Despite a long career on the radical left, Spiro said that this is his first arrest. The cause is peculiar: an article he wrote ten months ago. In the article, Spiro wrote that when settlers carry weapons, they ought to be considered as militiamen and therefore legitimate targets. He claimed that Israelis ought not to dictate to Palestinians their methods of struggle against the occupation, but strongly emphasized that he supports a non-violent struggle.

Israeli law (144d2b) prohibits “publishing incitement to an act of violence or terrorism, or praise of, support of, or encouragement of an act of violence or terrorism,” but it limits this to cases in which the publication creates a “viable possibility of causing violence or an act of terrorism.” The law is rarely applied; Spiro says this is likely the first arrest made due to an article since the 1950s when the Hebrew daily newspaper of the Communist Party of Israel, “Kol Ha’am”, was closed.

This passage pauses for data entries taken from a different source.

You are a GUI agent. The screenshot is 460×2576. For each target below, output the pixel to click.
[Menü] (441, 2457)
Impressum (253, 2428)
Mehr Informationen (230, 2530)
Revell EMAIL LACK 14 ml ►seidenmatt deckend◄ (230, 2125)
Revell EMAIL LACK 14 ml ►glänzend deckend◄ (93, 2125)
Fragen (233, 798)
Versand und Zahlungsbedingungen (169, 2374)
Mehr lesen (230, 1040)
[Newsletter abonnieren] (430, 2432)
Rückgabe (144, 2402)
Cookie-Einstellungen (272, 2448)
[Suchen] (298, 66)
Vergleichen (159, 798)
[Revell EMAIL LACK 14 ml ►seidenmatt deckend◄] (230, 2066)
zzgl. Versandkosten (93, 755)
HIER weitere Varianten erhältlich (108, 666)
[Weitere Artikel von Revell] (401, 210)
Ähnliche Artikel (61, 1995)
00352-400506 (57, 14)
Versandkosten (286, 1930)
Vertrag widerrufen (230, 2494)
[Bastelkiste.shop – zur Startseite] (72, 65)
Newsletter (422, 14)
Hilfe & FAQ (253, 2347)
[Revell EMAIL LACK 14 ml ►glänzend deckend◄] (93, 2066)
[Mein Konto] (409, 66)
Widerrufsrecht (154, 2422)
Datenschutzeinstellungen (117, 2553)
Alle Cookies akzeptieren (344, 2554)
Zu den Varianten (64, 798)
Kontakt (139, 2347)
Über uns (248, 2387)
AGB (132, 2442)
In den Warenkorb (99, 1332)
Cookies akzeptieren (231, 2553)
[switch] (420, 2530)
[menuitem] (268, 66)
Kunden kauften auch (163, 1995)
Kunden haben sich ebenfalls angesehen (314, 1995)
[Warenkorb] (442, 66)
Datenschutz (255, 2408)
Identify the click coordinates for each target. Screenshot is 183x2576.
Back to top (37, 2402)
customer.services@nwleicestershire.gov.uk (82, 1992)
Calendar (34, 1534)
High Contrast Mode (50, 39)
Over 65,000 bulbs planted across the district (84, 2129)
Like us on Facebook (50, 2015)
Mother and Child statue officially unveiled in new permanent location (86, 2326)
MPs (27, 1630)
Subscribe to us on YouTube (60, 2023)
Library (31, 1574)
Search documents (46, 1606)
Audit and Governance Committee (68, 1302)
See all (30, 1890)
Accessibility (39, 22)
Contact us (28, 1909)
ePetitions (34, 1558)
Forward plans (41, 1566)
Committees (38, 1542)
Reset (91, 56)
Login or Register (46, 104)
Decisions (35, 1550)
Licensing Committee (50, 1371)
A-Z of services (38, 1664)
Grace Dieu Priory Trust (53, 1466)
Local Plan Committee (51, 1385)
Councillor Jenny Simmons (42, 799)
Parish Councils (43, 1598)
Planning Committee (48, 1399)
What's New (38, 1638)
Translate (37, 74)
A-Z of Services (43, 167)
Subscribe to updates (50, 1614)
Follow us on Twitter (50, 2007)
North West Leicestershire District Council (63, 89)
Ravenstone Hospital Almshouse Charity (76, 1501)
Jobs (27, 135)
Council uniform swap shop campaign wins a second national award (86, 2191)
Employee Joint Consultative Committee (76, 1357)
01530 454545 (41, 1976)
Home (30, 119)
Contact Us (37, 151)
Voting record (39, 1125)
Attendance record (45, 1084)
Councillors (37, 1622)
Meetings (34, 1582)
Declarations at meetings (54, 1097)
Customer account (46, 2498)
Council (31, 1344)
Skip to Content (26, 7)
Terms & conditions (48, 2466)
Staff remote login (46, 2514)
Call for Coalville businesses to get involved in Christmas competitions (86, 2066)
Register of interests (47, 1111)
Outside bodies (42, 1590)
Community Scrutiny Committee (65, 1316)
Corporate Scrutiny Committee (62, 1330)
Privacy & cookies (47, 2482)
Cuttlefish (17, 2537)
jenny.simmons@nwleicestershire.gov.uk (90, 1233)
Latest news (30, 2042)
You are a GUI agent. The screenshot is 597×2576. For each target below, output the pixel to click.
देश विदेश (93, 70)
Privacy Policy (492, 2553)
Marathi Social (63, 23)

The Association for Civil Rights in Israel (ACRI) has criticized the arrest, calling it a violation of Spiro’s rights. Spiro said he is considering suing the police and bringing a personal civil suit against the interrogator who ordered the arrest.

The arrest is particularly glaring, since the police do little, if anything, when actual calls for violence and racism (prohibited by the same law) are published. The rabbis who supported the notorious “Torat Ha’Melech” (www.haaretz.com/news/national/top-israeli-intellectuals-to-state-probe-rabbi-s-alleged-link-to-rabin-assassination-1.343215) which called for the murder of non-Jews children “if one has reason to suppose they will grow to be as evil as their parents,” were not arrested, and the rabbis who wrote the books were not indicted.

Rabbi Shmuel Eliahu of Safed, who recently bragged that he managed to make his town a Palestinian-free zone by prohibiting renting apartments to them, was not arrested, much less indicted. This, despite the fact that the attorney general decided not to prosecute him five years ago, for the same charges, on condition of good behavior.

Perhaps those most guilty of incitement are the editors of Ha’Kol Hayehudi (“The Jewish Voice”), a website which praises and promotes pogroms (AKA “price tag” activities) against Palestinians. They are the students of the same rabbis who wrote “Torat Hamelech.” Needless to say, they were neither arrested nor indicted. And these are just samples from the last few months. Cynically, Spiro said that if he were a rabbi, he could just ignore the summons from the police.